È una cellula che arresta la crescita del tumore
Le cellule di Schwann per ottenere ciò, producono, tra gli altri fattori, una molecola di segnalazione chiamata fattore di crescita epidermico (EGFL8). Il team di ricerca ha dimostrato che EGFL8 stimola la differenziazione, o maturazione delle cellule di neuroblastoma.
Sabine Taschner-Mandl, responsabile del Tumor Biology Group presso St. Anna Children’s Cancer Research Institute, ha condotto lo studio, ha detto:
«Fino a poco tempo, sapevamo solo che questa proteina esisteva, ma la sua funzione non era nota. Ora sappiamo per la prima volta dove viene prodotto EGFL8 e come agisce. Inoltre, i risultati dello studio mostrano che alti livelli di EGFL8 erano associati a migliori tassi di sopravvivenza nei pazienti con neuroblastoma».
Sabine Taschner-Mandl e la sua collega Tamara Weiss dell’Università di Medicina di Vienna, spiegano:
«Nelle colture cellulari, abbiamo dimostrato che le cellule di Schwann e le loro molecole di segnalazione secrete esercitano effetti antitumorali, anche nelle cellule di neuroblastoma aggressivo. Pertanto, siamo in grado di sfruttare un processo che si verifica naturalmente nei neuroblastomi benigni per fermare quelli maligni. Oltre a EGFL8, altre molecole cellulari di Schwann ancora non caratterizzate, in futuro potrebbero anche fornire obiettivi per le terapie contro il cancro».
Tuttavia, gli effetti delle cellule di Schwann sono presumibilmente molto più estesi: il team di ricerca sta attualmente studiando come le cellule di Schwann manipolano le cellule immunitarie nel loro ambiente.

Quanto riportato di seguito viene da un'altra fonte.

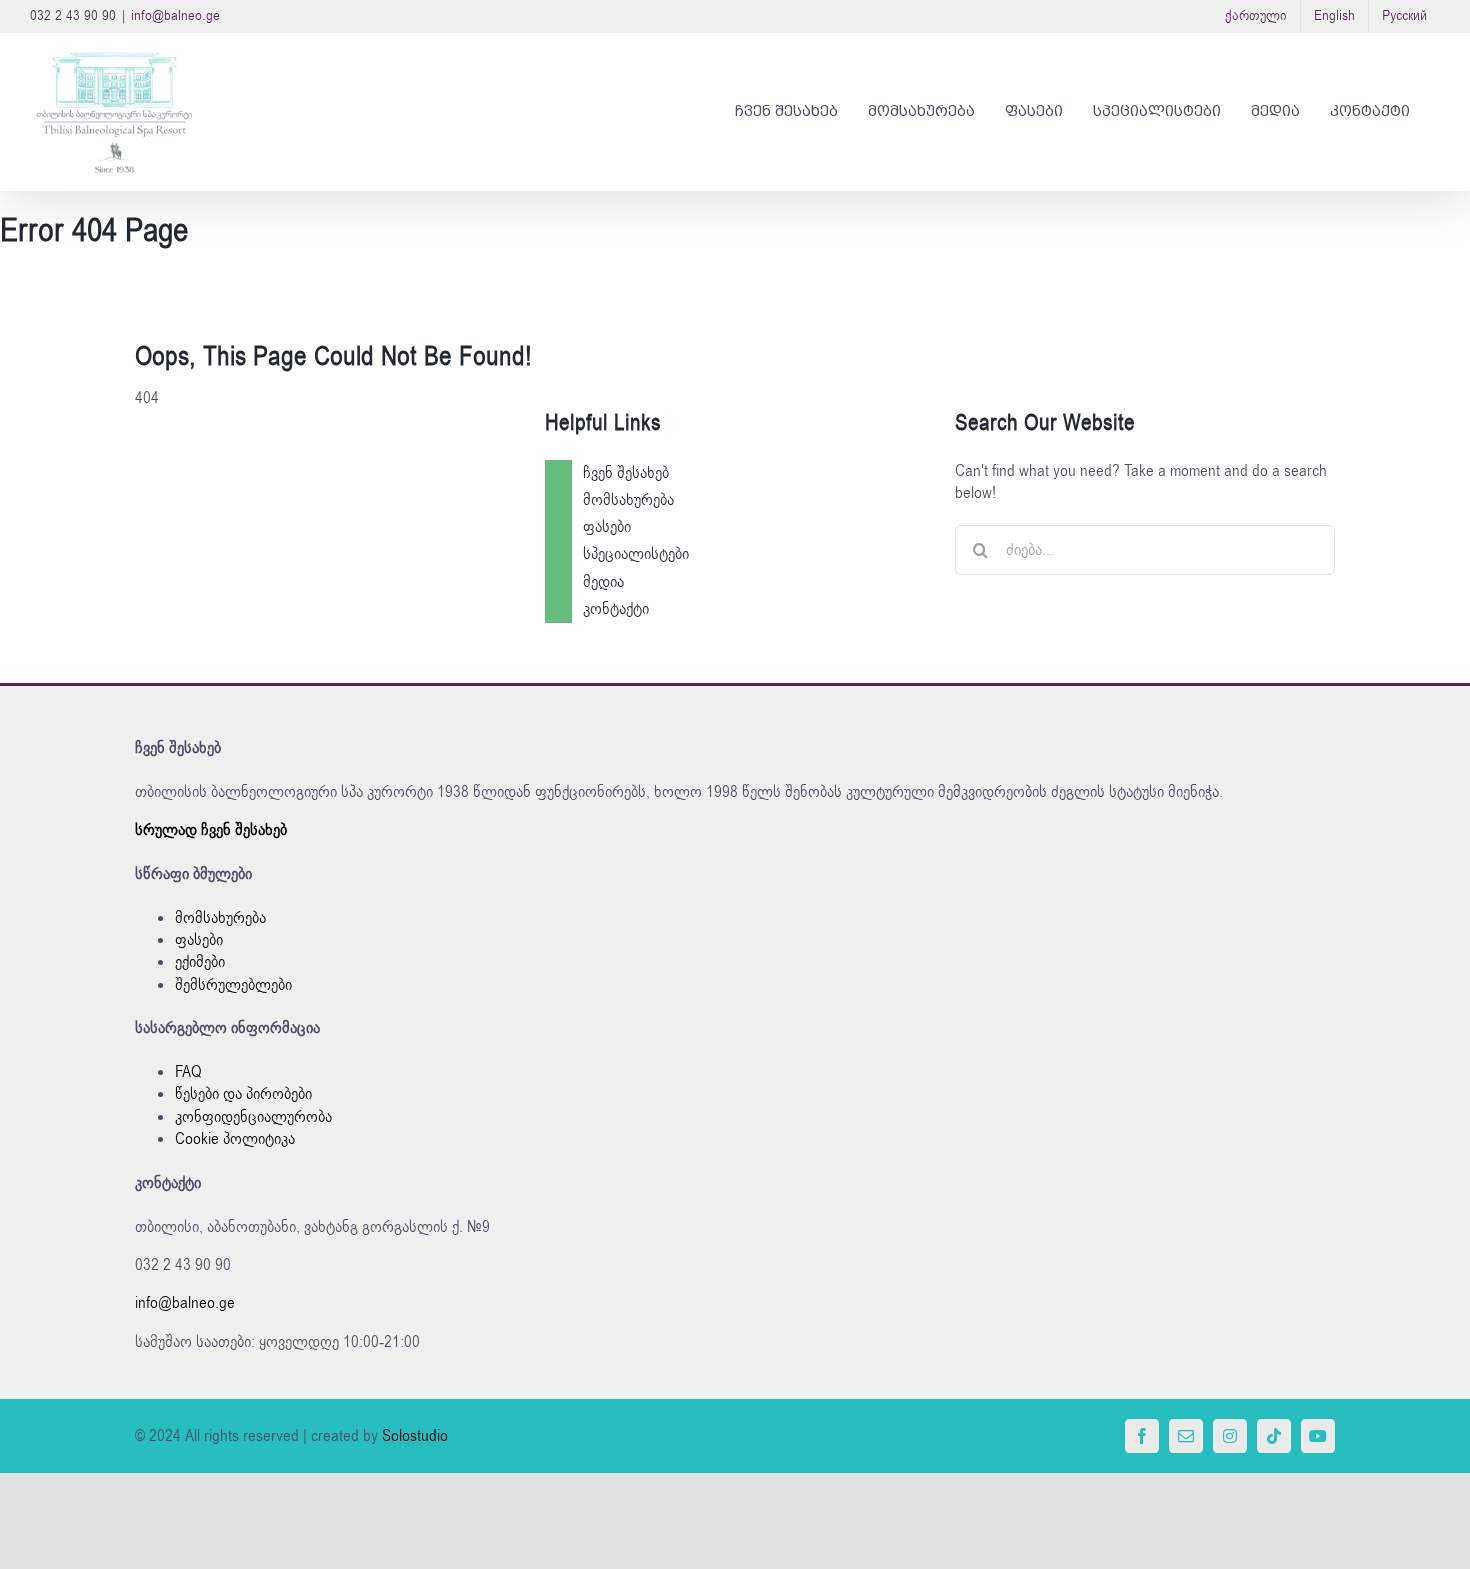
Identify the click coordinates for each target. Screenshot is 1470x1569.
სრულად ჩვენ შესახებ (211, 830)
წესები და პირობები (243, 1094)
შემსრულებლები (233, 985)
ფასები (607, 527)
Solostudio (415, 1436)
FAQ (188, 1072)
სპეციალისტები (636, 554)
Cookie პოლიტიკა (235, 1139)
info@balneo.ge (175, 15)
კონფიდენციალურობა (253, 1117)
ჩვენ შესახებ (626, 473)
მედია (603, 582)
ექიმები (200, 962)
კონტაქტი (616, 609)
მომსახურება (628, 500)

Il presente studio fornisce un’altra scoperta significativa: le cellule di Schwann nei neuroblastomi benigni hanno uno stato cellulare simile a quelle cellule di Schwann che supportano la guarigione dei nervi periferici danneggiati. Il confronto diretto ha rivelato che le cellule di Schwann nel tumore esprimono determinati geni associati alla riparazione e mostrano funzioni di riparazione specifiche.
Tamara Weiss ha detto:
«È sorprendente che abbiamo scoperto una molecola di segnalazione che nel tumore svolge sia un ruolo di sviluppo di neuroblastomi benigni sia la rigenerazione dei nervi danneggiati. Visto che EGFL8 stimola la formazione di estensioni delle cellule nervose, potrebbe essere di grande importanza per il trattamento di fibre nervose danneggiate».

Potenziale applicazione nei tumori aggressivi
È concepibile che il fattore di crescita epidermico EGFL8 e altri fattori prodotti dalle cellule di Schwann possano essere applicati nel trattamento del danno ai nervi e del neuroblastoma aggressivo. Sabine Taschner-Mandl in conclusione ha detto:
«Utilizzando la fosfoproteomica, siamo stati in grado di decifrare quali vie di segnalazione sono attivate da EGFL8 nelle cellule di neuroblastoma. Ci sono grandi differenze rispetto alle cellule che non sono state stimolate con EGFL8. Oltre a EGFL8, queste vie di segnalazione a valle rappresentano anche potenziali bersagli per trattamenti futuri. C’è ancora molta strada da fare prima che questi risultati alla fine raggiungano il paziente, ma ora abbiamo gettato le basi per intraprendere i prossimi passi».